## Entries supplied
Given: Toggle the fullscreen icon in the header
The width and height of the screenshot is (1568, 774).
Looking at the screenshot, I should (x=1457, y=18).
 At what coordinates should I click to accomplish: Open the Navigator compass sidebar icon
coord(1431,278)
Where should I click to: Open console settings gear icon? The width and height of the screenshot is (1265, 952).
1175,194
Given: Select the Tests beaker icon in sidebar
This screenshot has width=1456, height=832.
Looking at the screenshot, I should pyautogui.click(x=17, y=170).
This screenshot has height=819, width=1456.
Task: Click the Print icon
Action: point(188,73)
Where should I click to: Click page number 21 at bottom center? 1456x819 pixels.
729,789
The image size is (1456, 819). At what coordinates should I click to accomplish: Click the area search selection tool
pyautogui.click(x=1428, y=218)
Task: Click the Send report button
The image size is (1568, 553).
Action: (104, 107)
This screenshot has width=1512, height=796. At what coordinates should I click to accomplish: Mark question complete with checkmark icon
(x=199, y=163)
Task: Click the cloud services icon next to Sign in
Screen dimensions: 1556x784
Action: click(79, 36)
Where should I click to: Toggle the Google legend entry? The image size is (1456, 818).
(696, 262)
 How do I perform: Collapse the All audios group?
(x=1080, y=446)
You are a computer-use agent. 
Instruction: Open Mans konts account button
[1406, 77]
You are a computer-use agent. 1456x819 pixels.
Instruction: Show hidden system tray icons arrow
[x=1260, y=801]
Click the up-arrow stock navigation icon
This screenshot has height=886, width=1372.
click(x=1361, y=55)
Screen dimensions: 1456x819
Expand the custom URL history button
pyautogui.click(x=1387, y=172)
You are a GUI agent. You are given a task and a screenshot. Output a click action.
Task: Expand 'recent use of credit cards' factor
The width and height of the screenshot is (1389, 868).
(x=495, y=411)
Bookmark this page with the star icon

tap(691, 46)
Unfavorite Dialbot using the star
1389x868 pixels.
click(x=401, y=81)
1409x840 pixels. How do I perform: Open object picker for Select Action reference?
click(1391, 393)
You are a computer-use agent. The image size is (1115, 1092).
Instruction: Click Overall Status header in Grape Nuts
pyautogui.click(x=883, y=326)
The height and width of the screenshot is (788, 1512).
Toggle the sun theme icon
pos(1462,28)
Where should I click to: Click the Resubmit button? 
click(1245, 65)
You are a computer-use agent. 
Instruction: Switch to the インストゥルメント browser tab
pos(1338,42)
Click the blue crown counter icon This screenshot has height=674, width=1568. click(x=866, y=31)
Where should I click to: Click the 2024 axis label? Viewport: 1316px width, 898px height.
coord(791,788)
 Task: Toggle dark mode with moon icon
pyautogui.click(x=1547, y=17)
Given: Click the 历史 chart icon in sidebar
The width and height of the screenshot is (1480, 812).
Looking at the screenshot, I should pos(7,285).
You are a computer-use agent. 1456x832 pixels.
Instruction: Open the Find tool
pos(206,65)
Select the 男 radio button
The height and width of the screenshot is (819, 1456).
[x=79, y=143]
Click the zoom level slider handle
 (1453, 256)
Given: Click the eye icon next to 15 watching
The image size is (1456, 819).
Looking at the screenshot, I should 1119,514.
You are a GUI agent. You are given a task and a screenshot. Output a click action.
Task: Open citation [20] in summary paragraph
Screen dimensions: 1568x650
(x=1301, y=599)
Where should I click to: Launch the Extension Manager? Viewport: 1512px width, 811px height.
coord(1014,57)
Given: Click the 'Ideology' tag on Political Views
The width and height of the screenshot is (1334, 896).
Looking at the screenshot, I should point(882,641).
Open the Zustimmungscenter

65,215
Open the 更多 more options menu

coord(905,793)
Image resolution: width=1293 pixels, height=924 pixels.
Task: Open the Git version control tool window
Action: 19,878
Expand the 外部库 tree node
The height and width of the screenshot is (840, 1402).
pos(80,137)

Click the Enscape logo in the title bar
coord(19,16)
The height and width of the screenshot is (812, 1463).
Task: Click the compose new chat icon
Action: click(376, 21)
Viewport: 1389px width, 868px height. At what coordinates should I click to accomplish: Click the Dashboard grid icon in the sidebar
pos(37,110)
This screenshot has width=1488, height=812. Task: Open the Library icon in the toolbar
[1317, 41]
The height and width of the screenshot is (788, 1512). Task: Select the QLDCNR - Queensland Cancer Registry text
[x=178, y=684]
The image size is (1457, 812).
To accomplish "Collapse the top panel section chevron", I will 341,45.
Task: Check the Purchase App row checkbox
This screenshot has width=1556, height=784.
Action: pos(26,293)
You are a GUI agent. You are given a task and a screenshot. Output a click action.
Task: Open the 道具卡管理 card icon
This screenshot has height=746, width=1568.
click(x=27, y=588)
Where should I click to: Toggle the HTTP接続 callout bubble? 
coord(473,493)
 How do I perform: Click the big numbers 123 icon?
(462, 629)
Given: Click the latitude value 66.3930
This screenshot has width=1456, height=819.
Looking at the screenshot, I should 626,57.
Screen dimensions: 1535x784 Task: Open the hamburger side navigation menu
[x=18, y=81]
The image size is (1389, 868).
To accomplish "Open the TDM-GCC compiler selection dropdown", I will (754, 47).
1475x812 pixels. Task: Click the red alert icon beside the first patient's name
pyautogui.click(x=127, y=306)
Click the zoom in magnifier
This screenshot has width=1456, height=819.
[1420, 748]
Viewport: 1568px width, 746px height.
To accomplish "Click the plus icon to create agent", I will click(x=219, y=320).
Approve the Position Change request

## Description of the task
In the preceding material, find each line holding the word "computer" and copy it out.

## Answer section
You are a computer-use agent. 
You are a computer-use agent. 1456x819 pixels.
You are a computer-use agent. The image size is (1115, 1092).
You are a computer-use agent. 
You are a computer-use agent. 1456x832 pixels.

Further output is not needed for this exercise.